The easiest way to quell your pre-dinner “snacky” desires is to reach for some nut-and-dried fruit combos, such as pistachio and pineapples, hazelnuts and cherries, almonds and apricots, and peanuts and raisins. Grab about a handful of nuts, combine with quarter cup of dried fruit and chomp away. They are healthy, tasty, and pack in anti-oxidants that are good for your body. Easy enough to arrange, right?

The next few snacks are for those that like their snack cheesy. And yet, they are healthy, which means you don’t have to deal with post-snacking guilt pangs. First off, let’s fix you a quick antipasto platter. If you’ve got some part-skim mozzarella string cheese, wrap a slice of ham or prosciutto around it and have this with a few grapes and olives. Yummy, huh?

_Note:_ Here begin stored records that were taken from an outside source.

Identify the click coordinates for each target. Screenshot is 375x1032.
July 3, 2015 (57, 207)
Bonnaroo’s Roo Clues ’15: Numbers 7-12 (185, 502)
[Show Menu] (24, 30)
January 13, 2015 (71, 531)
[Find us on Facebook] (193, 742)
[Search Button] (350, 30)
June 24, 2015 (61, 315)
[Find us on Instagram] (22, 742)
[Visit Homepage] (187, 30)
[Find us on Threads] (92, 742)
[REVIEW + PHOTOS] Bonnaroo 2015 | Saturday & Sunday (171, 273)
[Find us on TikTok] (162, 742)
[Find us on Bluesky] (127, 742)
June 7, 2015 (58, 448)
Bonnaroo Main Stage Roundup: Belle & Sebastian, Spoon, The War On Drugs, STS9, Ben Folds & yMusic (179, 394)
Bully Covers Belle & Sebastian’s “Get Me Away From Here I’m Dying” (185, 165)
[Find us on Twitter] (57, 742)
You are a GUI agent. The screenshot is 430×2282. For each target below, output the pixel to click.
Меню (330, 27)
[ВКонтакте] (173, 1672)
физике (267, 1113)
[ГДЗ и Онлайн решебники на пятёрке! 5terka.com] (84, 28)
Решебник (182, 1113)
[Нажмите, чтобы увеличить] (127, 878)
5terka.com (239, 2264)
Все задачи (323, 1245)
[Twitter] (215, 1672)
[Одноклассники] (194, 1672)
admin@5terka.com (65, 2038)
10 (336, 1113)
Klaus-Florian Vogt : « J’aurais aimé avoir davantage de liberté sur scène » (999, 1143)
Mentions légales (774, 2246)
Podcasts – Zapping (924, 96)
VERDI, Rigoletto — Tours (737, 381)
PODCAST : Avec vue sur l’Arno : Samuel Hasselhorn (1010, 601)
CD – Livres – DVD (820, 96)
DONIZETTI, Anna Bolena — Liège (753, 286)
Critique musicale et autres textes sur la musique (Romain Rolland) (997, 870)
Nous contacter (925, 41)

Or, you could take a cocktail size slice of whole-grain rye bread, spread spicy mustard on it and place a square of sharp cheddar cheese (no bigger than the size of the bread, mind you). Broil this snack till the cheese melts into a gooey mess and enjoy. For more zing you could also top with caraway seeds or a slice of tomato.

For the last “cheesy” snack you need parmesan cheese and pita bread. Sprinkle about 2 tbsp of parmesan cheese over whole wheat pita bread, taking care that it covers the surface evenly. On top of this dust a quarter tsp of dried oregano. Broil this snack until the cheese browns, cut into halves or quarters as per your preference, and enjoy!

If you are more the fruit kind of person and apples are your favorite, this snack is especially for you. Top apple slices with a quarter cup of low fat cottage cheese. Fresh apples can be replaced with the canned variety – cinnamon-spiced apple rings go particularly well with cottage cheese. Make sure you drain the canned apple of excess sugar, though.

As you can see, there are quite a few options for you if you want to snack healthy before dinner and these little bites don’t interfere with your appetite either. So, go ahead and munch away with relish and should anybody catch you snacking, pass the “bad habit” on to them, too!